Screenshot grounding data
━━━━━━━━

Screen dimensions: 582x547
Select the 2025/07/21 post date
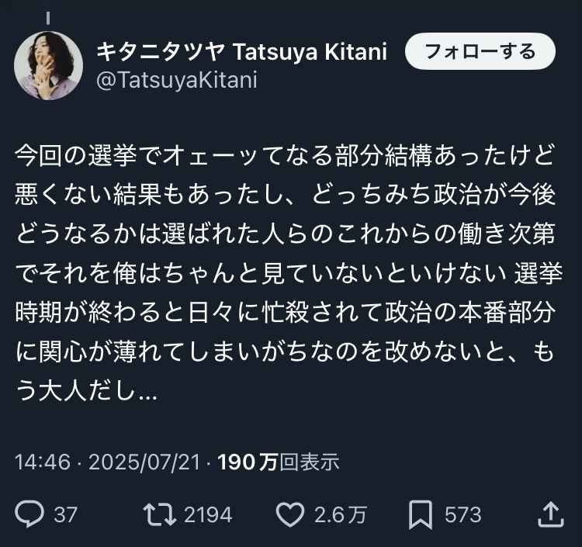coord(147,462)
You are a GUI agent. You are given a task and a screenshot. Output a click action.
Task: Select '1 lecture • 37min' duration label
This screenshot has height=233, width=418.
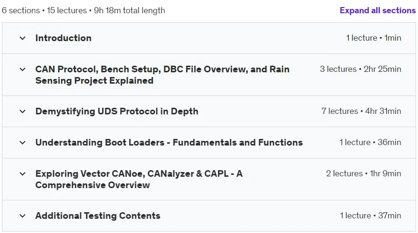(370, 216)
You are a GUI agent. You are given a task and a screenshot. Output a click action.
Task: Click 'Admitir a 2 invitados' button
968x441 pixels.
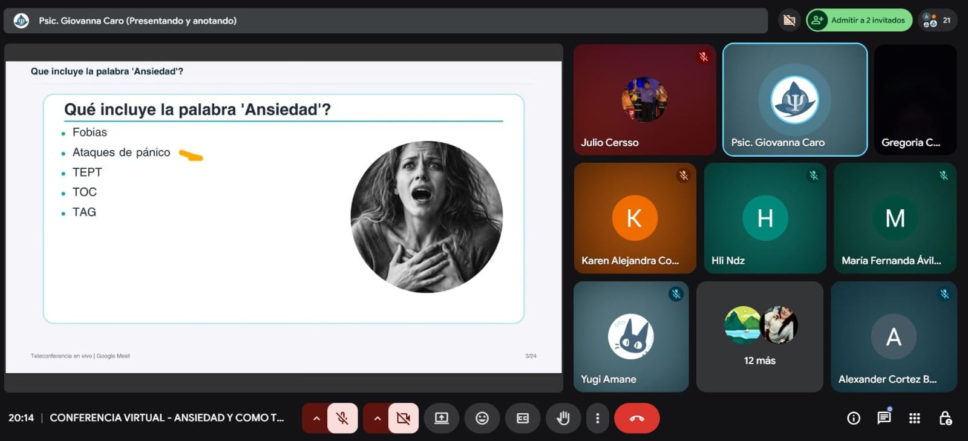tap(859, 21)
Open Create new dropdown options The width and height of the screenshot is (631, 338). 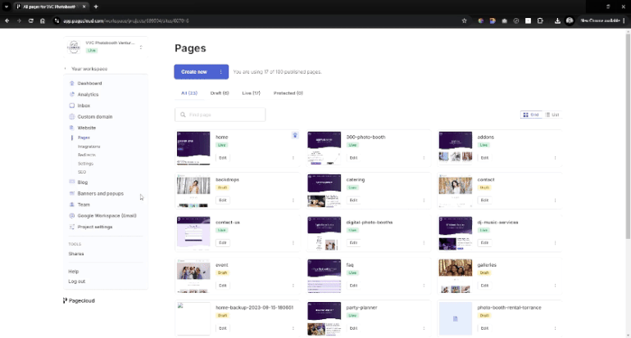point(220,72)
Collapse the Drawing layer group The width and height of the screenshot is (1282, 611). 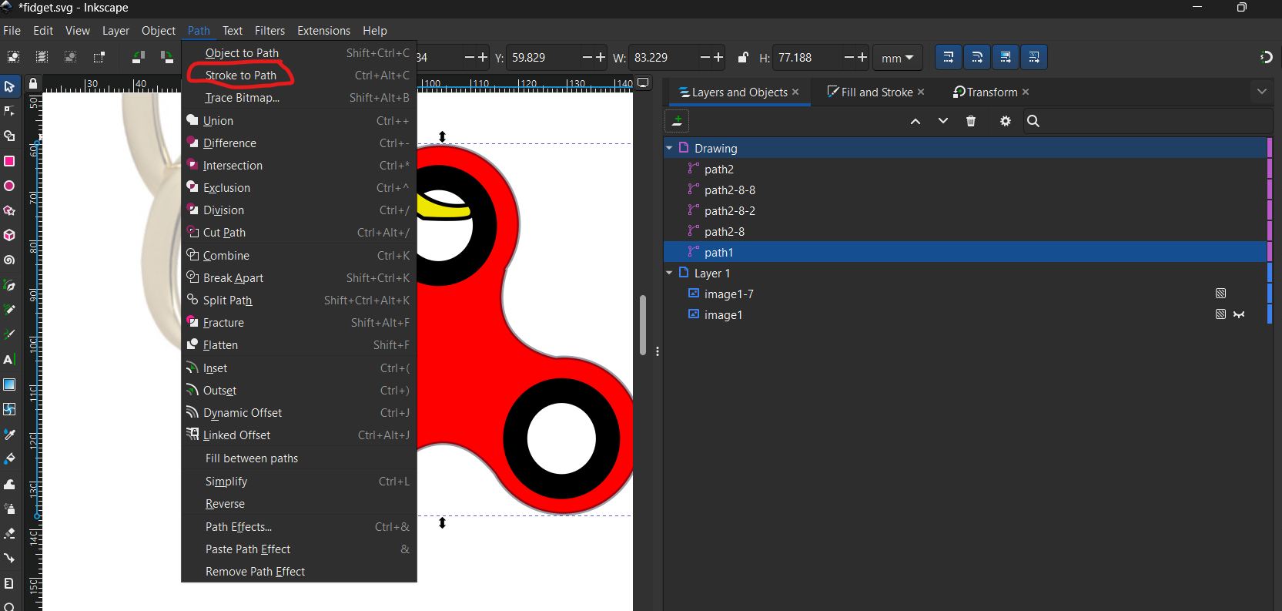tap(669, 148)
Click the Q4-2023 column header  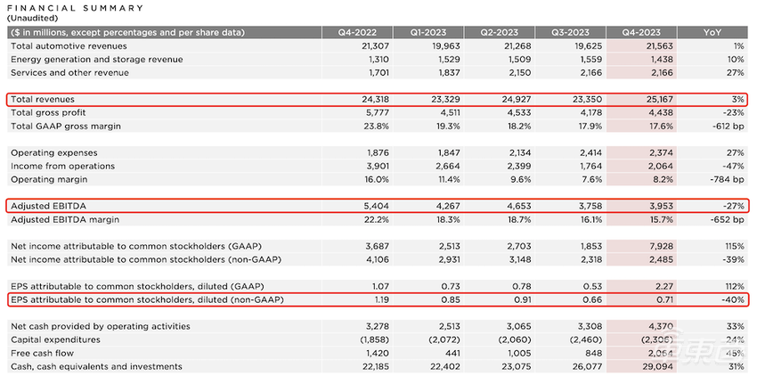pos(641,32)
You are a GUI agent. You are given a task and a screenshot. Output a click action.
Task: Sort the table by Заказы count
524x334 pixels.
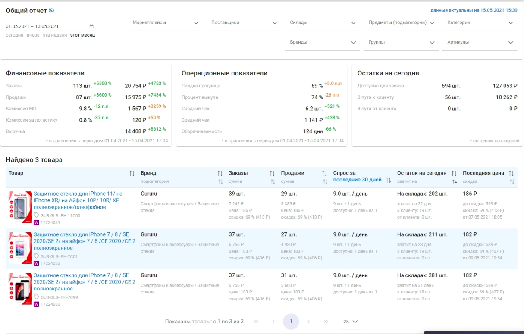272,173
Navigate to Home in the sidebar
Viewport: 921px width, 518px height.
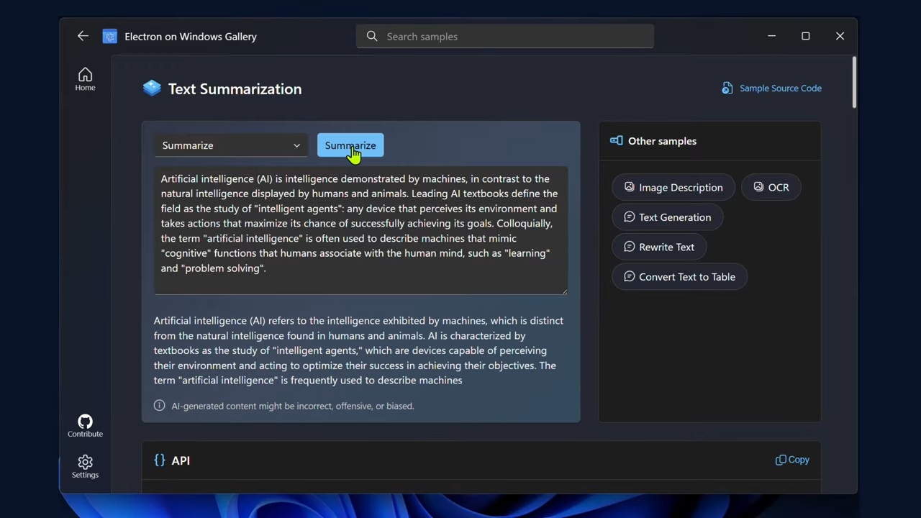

━━━━━━━━

▸ **ACTIVITY**
Begin at the line containing "Task: Sort the table by Заказы count" and stop at the last line of the data. Repeat only those lines, exactly, and leave out the pictures.

▸ **OUTPUT**
Task: Sort the table by Заказы count
524x334 pixels.
272,173
Navigate to Home in the sidebar
Viewport: 921px width, 518px height.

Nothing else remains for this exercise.